**Task statement**
Which lines run from the one containing "TEHNOLOGIE SI INOVATII (135, 229)" to the end of the entries? Copy them exactly, both ends included, and give nothing else.

**Dataset records**
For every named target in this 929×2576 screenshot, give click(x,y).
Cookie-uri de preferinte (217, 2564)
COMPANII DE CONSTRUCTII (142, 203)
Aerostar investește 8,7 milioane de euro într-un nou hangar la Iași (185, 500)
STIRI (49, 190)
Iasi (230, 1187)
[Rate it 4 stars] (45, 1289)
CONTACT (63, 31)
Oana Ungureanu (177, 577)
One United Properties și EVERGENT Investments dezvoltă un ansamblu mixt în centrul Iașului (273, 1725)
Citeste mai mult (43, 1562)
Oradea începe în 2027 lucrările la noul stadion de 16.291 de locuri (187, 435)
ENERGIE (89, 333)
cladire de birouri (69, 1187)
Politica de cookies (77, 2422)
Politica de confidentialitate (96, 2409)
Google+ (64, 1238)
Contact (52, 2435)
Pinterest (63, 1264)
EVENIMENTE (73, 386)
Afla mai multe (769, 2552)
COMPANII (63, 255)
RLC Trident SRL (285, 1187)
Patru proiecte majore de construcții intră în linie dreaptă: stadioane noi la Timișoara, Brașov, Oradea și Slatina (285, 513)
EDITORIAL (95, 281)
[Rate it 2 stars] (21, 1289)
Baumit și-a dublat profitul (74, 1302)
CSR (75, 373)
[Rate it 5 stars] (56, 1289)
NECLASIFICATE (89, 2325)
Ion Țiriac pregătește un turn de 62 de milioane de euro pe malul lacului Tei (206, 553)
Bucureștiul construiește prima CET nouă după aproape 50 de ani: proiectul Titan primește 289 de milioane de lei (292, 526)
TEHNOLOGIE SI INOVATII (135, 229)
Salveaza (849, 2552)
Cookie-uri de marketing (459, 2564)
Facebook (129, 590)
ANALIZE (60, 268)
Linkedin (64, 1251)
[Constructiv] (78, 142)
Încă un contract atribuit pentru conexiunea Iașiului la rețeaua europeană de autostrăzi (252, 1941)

**Expected answer**
TEHNOLOGIE SI INOVATII (135, 229)
Salveaza (849, 2552)
Cookie-uri de marketing (459, 2564)
Facebook (129, 590)
ANALIZE (60, 268)
Linkedin (64, 1251)
[Constructiv] (78, 142)
Încă un contract atribuit pentru conexiunea Iașiului la rețeaua europeană de autostrăzi (252, 1941)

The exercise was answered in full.